Probably a silly question, but looking at the pic under this comment, did you bleed those hoses from the masters to the sensors? If there's air in that hose, it would compress under M/C pressure just like air in the caliper, right?
Ha - funny you should mention that. Last night I was swapping the front master and I went to screw in the hose for the front sensor and I had the exact same thought. I literally just paused for a moment and was like "ahhh, f***"

I know I did it on the original brake bleed because the entire line was dry - but I don't think I did it when I swapped masters this summer. Watch this whole thing be because of that....sigh
 
Thought some of you might enjoy this. HB mkIII vs a GT350R on slicks drag racing down the back straight. HB really pulls hard out of the corners - the sequential effectively has 2x as many gears and shifts in 20ms, so it makes a huge difference.


Manny was a great sport about it -said he never lifted and loved it, until the shifts shot fireballs at him :D
 
Thought some of you might enjoy this. HB mkIII vs a GT350R on slicks drag racing down the back straight.

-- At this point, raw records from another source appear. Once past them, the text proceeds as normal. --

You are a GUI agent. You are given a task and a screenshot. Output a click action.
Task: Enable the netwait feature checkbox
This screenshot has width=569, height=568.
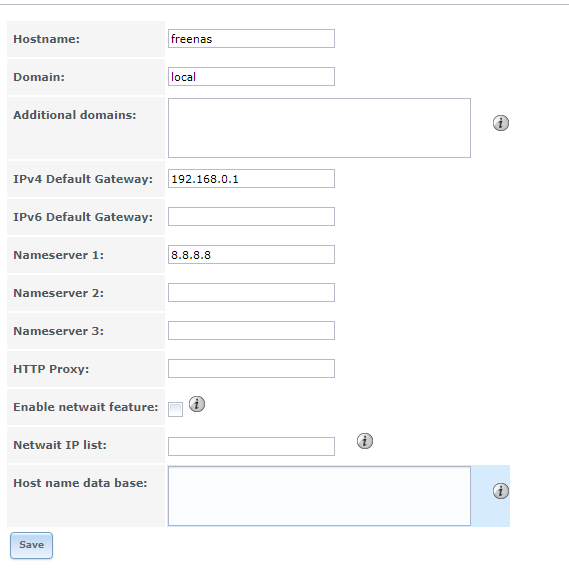(175, 409)
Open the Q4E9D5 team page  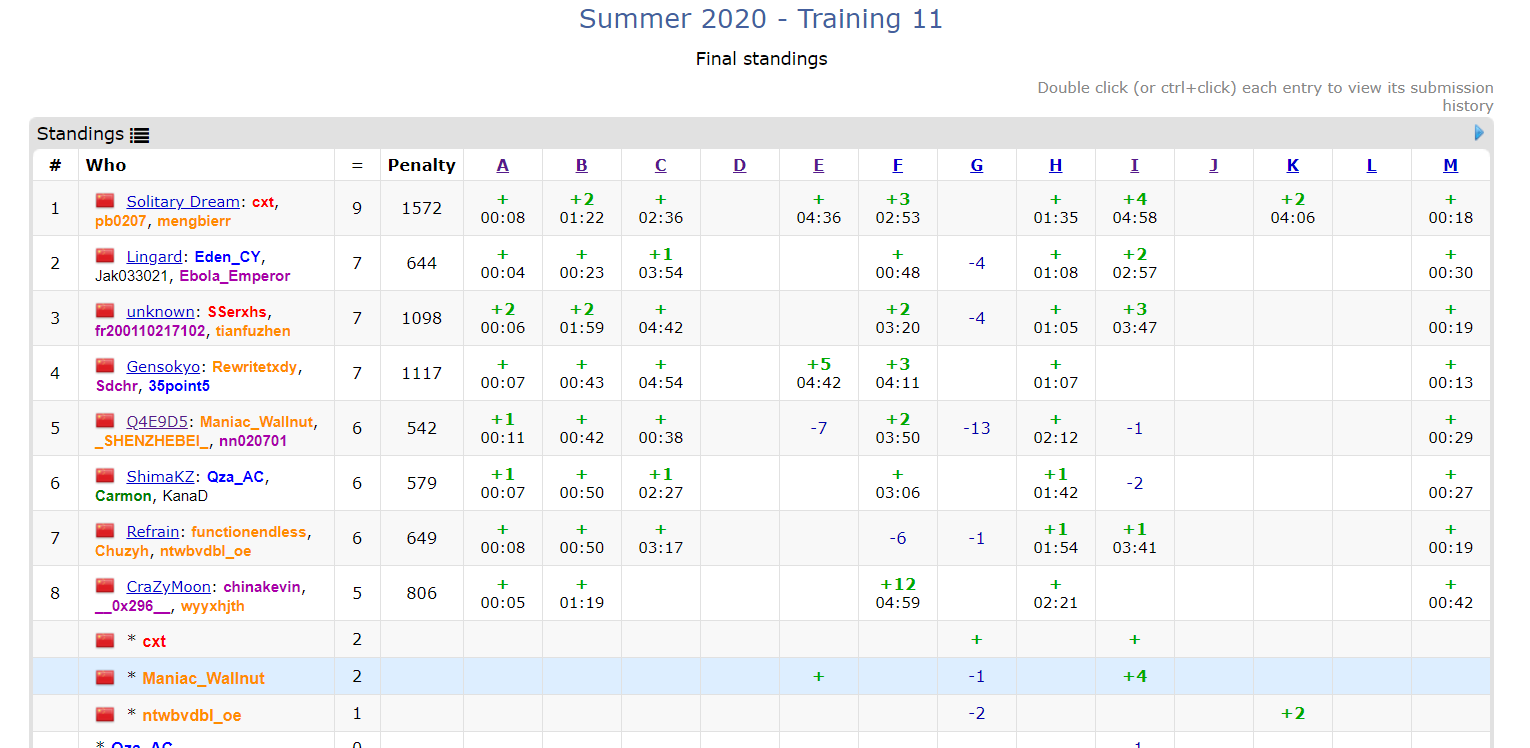click(x=157, y=422)
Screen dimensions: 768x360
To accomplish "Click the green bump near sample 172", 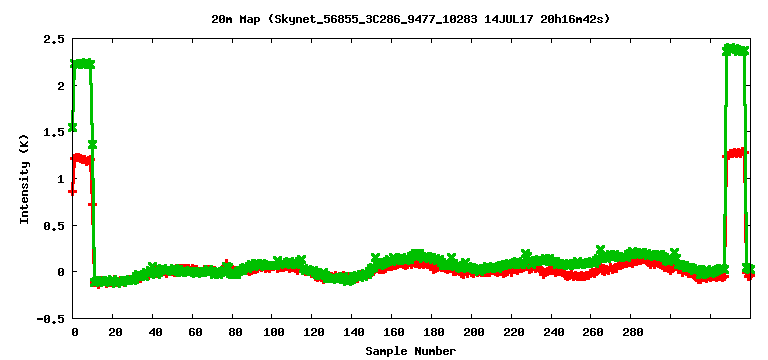I will tap(417, 254).
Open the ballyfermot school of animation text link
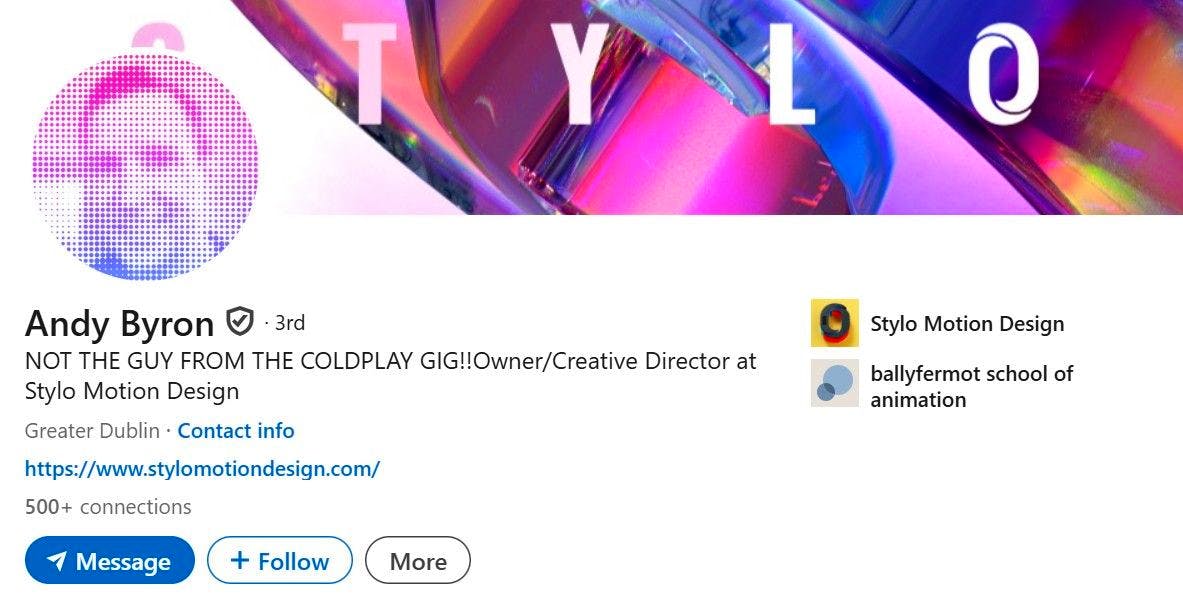Screen dimensions: 1183x604 pos(972,386)
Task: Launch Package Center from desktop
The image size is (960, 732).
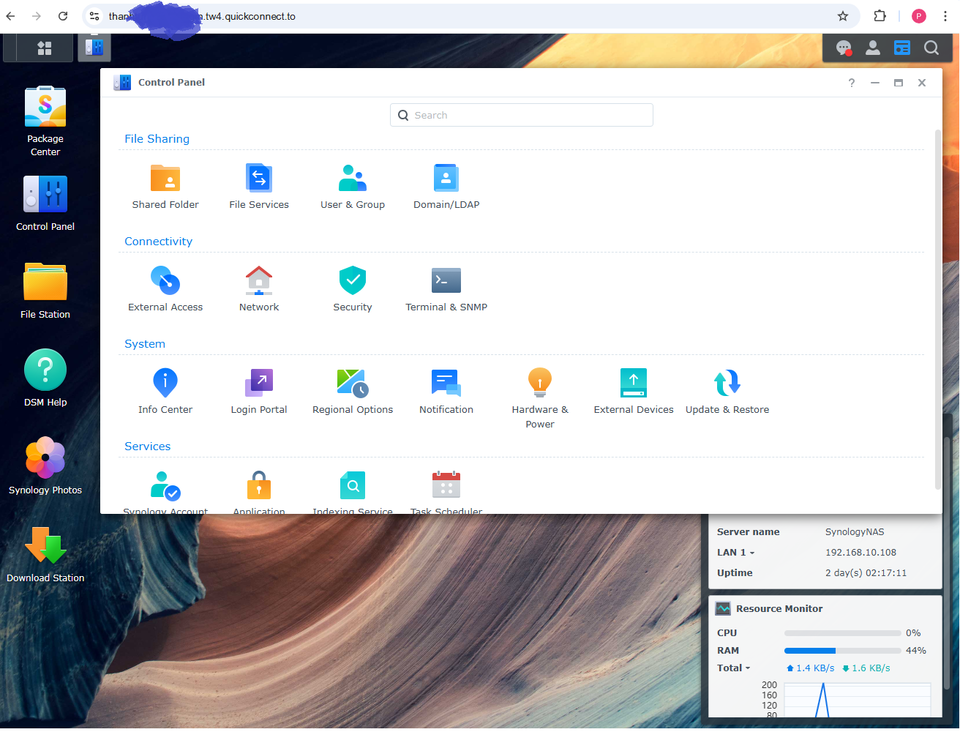Action: coord(45,121)
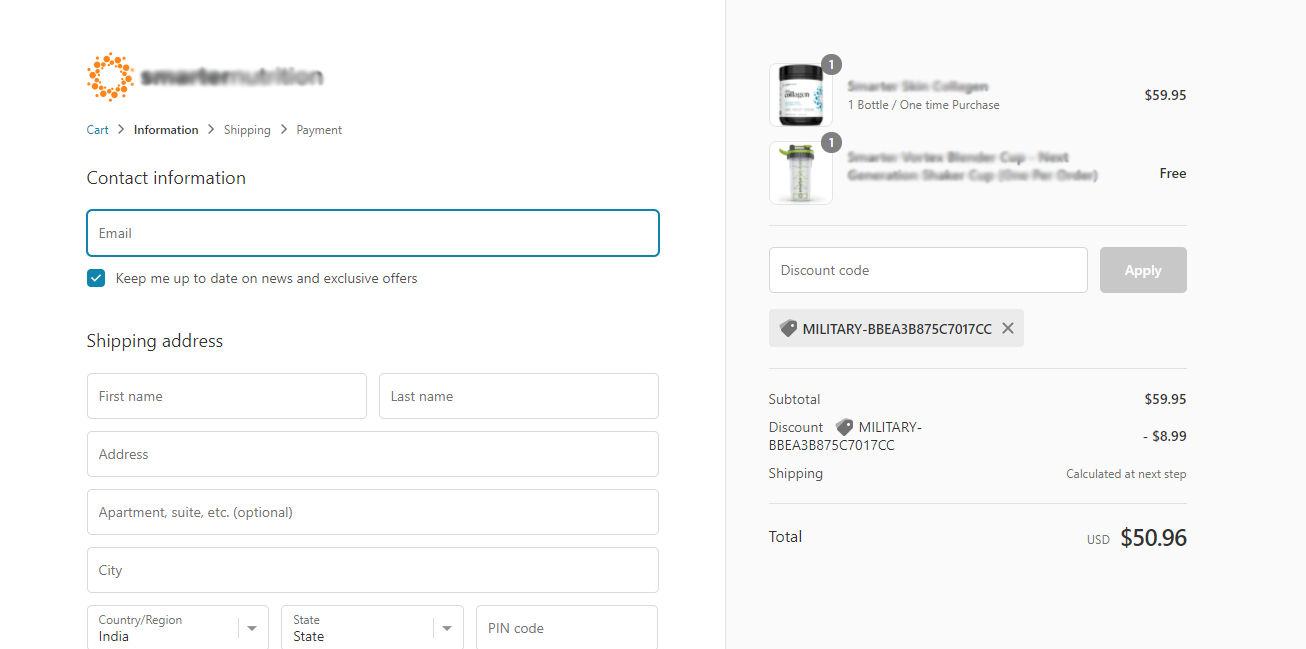The image size is (1306, 649).
Task: Expand the State dropdown
Action: coord(371,628)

HB really pulls hard out of the corners - the sequential effectively has 2x as many gears and shifts in 20ms, so it makes a huge difference.


Manny was a great sport about it -said he never lifted and loved it, until the shifts shot fireballs at him :D
How do you contain yourself piloting the HB at speed ?? The sounds are making me all warm & fuzzy 🔥💥💥🔥
 
How do you contain yourself piloting the HB at speed ?? The sounds are making me all warm & fuzzy 🔥💥💥🔥
you can pretty much guarantee under that helmet I'm either giggling like a child or pooping my pants.

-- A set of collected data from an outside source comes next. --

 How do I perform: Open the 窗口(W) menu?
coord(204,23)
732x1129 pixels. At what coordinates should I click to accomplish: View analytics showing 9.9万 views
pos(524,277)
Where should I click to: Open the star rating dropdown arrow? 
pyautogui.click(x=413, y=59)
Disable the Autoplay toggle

I won't lie, it's boyhood dream type of stuff..especially this year getting to drive at COTA, Road America and VIR
 
HB really pulls hard out of the corners
Out of the corners and all the way down the straights. Geez Louise, that thing is insanely fast. I figured you could take the first car from your apex speed and acceleration, but you completely walked the second one just as easily, and the engine's still pulling hard at a buck-fifty when you hit the brakes. It's like you're using cheat codes in real life. Congratulations on an awesome build!
 
Out of the corners and all the way down the straights. Geez Louise, that thing is insanely fast. I figured you could take the first car from your apex speed and acceleration, but you completely walked the second one just as easily, and the engine's still pulling hard at a buck-fifty when you hit the brakes. It's like you're using cheat codes in real life. Congratulations on an awesome build!
yeah - it's a rocketship. I've gain 7 mph down the back straight and almost 10 on the front and I have more drag now. Should improve when I get the flat floor and can attack the brake zones as well (i'm maxing at 1.25g decel right now and previous car was a 1.55g, so I'm still super cautious in the brake zones while I iron them out).

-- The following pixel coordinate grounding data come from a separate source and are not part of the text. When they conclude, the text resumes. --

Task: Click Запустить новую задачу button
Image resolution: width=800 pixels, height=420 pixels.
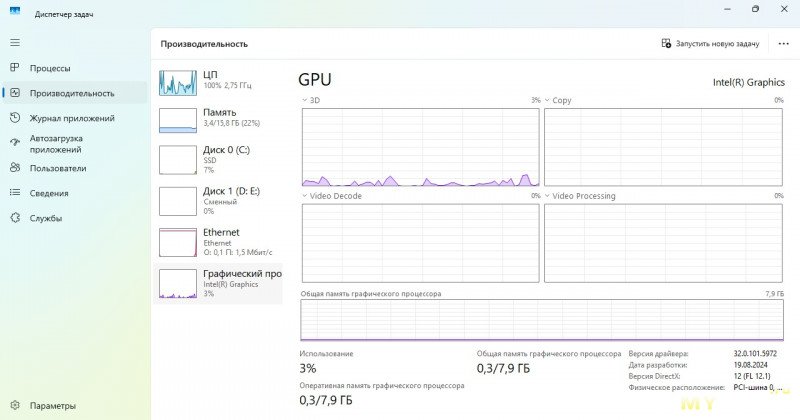Action: [710, 44]
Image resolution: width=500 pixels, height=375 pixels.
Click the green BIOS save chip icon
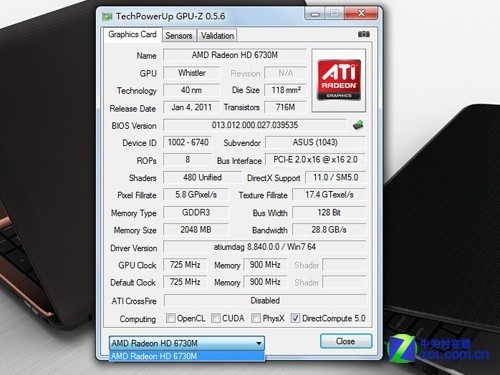(358, 125)
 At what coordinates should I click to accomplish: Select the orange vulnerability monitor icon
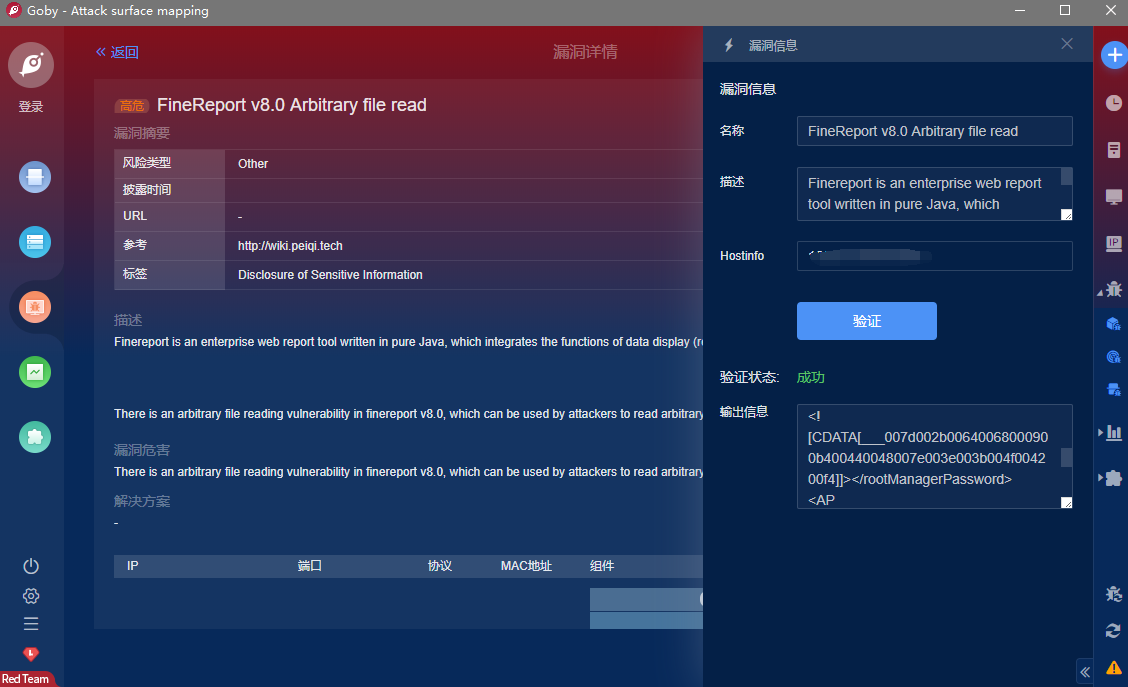tap(35, 307)
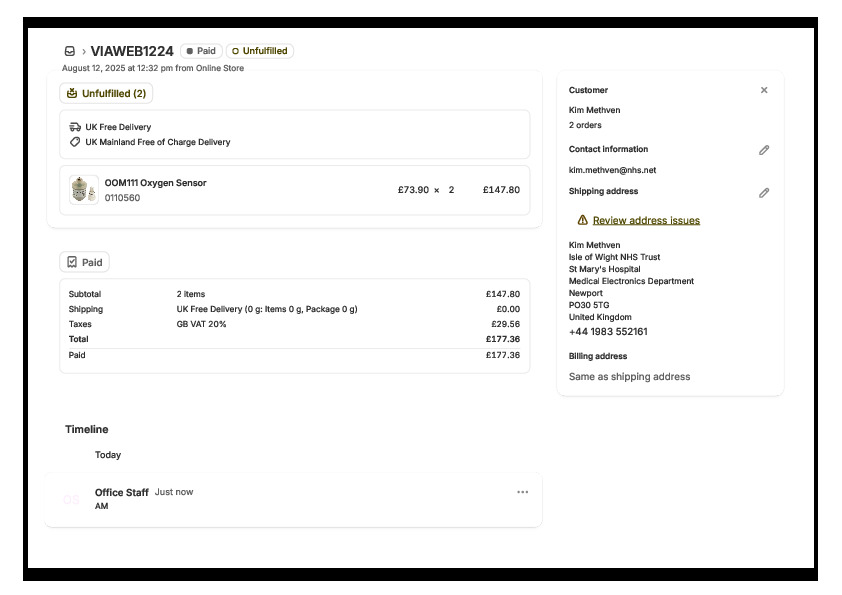Click the Orders breadcrumb icon
This screenshot has height=595, width=842.
click(70, 51)
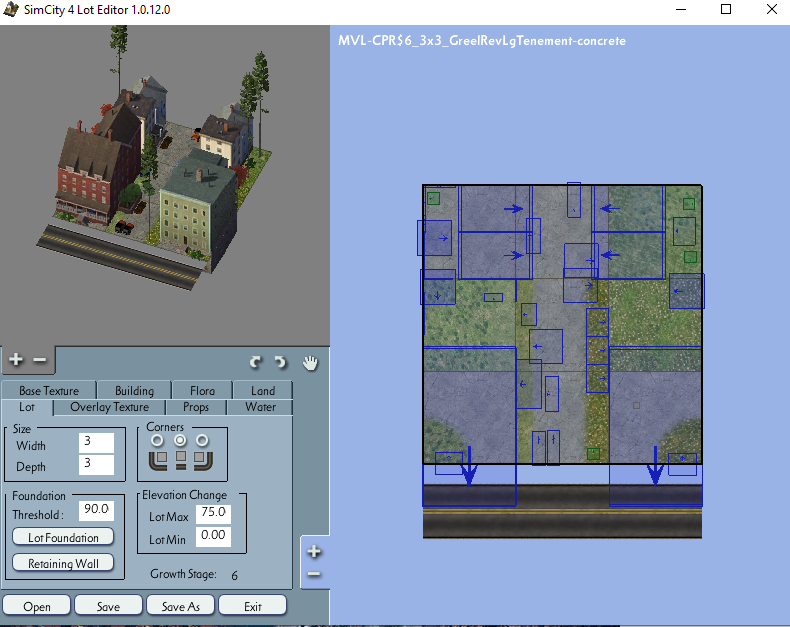790x627 pixels.
Task: Zoom in the 3D preview with plus icon
Action: tap(16, 359)
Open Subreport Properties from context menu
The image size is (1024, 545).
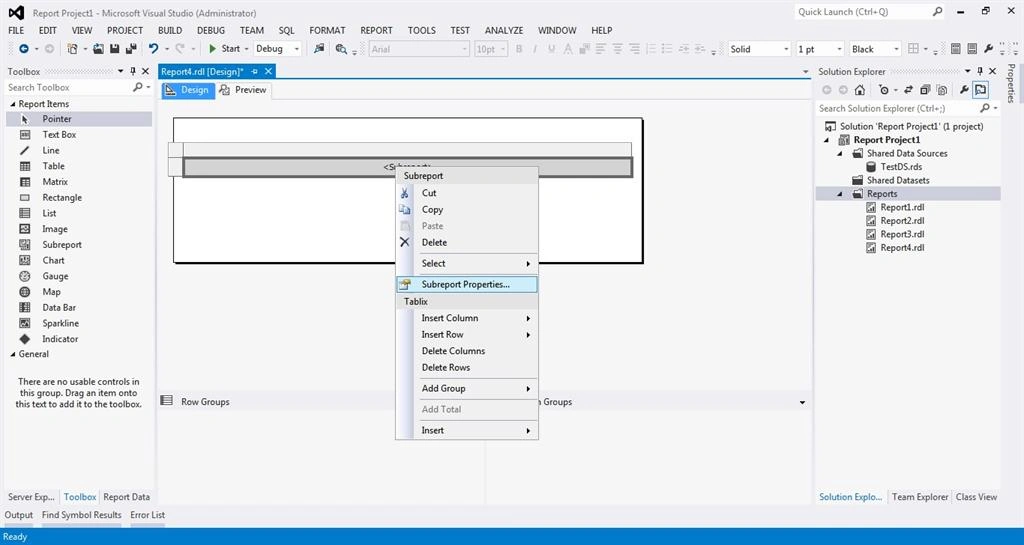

At VIR I really realized how fast this car really is. it's really best on track with other race cars. It just has crazy closing speeds and its vmin are just so much higher than most street cars. For example, look at how "slow" it feels when I catch the Lambo and AMG in the video below. It feels like I'm coasting (because I pretty much am) and then the car is so easy to pass with. Go right around the outside like it's the ideal racing line - immediately on power.


As someone not experienced in proper race cars, it's been a fairly big adjustment. super awesome, though. Can't wait to start competing with it in '25.
 
Just wait til i show up
i'm still not convinced you're going to show up - don't want to get your cheeks clapped by a car with half the power and the world record for a power slide exiting t15, in a gray mustang, on Sunday Oct 6th, with full sunlight.
 
Got a delivery from @AJ Hartman today. Getting ready to make a new splitter and start my underfloor - while a splitter is enough to DIY, I'll leave the dark magic of tunnels to the pros. Fairly sure these are the best "low-ish" profile tunnels on the market (I didn't want super aggressive ones as i'm trying to balance performance with "temperamental-ness."